Indians on both the North and South American continents have long used tobacco in their tribal rituals. Customarily it is smoked to signify, I am told, a oneness between man and the Great Spirit. The idea is that the smoke that man consumes can then waft up to the Great Spirit himself, who can then enjoy it second-hand.

In North America, tobacco smoking was sometimes something of a fertility ritual, as well, since ceremonial "peace pipes" used by tribes there had a long phallic stem conjoined to a bowl -- you get the picture.

But in South and Central America, Indian tribes, such as the Nicoya of Nicaragua and the Cuna of Colombia, would smoke rolled, cigar-like tobacco in their rites. The latter would pass around cups of intoxicating cooked cocao while smoking.

This sounds to me a lot like what goes on in Chicago bars (or went on -- before the 2008 ban)-- puffing away at cylindrical tobacco products while consuming intoxicating beverages.

So I am announcing the founding of a new sect to worship the Great Spirit in Chicago.

I will be the first Bishop.

Our rituals will begin with the congregation lighting up their cylindical tobacco products so as to commune with the Great Spirit by offering him up our second-hand smoke.

Then, as Bishop, I will go down the ceremonial communion rail (behind which the worshipers are seated on stools) and proffer the faithful, mugs of intoxicating fire-water. I will have ample quantities of this on draft or in bottles.

Then, during the ceremonies, the juke box will play our sacred hymns. For instance, Cherokee People, by Paul Revere and the Raiders. And Now That The Buffalo's Gone, by Buffy Sainte Marie.
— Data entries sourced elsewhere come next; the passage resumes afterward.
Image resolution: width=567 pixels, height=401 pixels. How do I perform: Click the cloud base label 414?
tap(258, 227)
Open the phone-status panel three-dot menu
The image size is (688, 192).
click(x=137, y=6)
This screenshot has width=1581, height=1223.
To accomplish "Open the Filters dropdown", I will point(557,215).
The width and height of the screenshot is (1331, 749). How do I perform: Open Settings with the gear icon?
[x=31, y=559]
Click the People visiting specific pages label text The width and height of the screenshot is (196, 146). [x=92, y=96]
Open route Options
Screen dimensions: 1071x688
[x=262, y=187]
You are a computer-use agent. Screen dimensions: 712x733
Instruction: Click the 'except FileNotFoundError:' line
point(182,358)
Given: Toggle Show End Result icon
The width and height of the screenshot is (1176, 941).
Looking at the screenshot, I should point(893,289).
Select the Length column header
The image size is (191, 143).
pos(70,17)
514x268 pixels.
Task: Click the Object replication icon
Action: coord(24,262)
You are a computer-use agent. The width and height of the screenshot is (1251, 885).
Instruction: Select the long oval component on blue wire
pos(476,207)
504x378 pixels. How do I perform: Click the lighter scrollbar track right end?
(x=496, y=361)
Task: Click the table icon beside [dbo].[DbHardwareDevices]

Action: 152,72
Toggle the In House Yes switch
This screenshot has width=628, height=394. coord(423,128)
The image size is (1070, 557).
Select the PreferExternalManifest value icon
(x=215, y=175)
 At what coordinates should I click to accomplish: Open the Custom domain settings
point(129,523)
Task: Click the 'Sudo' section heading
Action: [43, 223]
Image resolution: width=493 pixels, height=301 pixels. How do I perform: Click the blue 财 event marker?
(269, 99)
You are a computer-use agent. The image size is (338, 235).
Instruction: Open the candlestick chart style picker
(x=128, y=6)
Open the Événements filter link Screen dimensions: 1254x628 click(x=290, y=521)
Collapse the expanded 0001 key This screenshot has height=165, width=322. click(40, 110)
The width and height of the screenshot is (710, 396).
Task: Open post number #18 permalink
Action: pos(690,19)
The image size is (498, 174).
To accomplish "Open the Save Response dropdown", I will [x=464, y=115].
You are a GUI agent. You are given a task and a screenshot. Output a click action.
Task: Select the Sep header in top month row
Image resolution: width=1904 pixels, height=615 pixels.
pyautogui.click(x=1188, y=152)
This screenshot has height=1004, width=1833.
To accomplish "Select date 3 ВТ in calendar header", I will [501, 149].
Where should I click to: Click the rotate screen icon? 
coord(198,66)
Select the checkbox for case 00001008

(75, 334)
And our final hymn to the Great Spirit will be Indian Lake, by the Cowsills.

"At Indian Lake
it is easy to make
the way the Indian do.

CHORUS

(Indian war whooping)"




This will be the exit hymn sung at closing time, which will be promptly at 2 am -- or 5 am, if we pay off the local Alderman to keep our sacred services going longer.

I forgot to mention. There will be an offering of tithes to the Great Spirit and his Bishophric in Chicago, which will be taken up with the proferring of each mug of fire-water.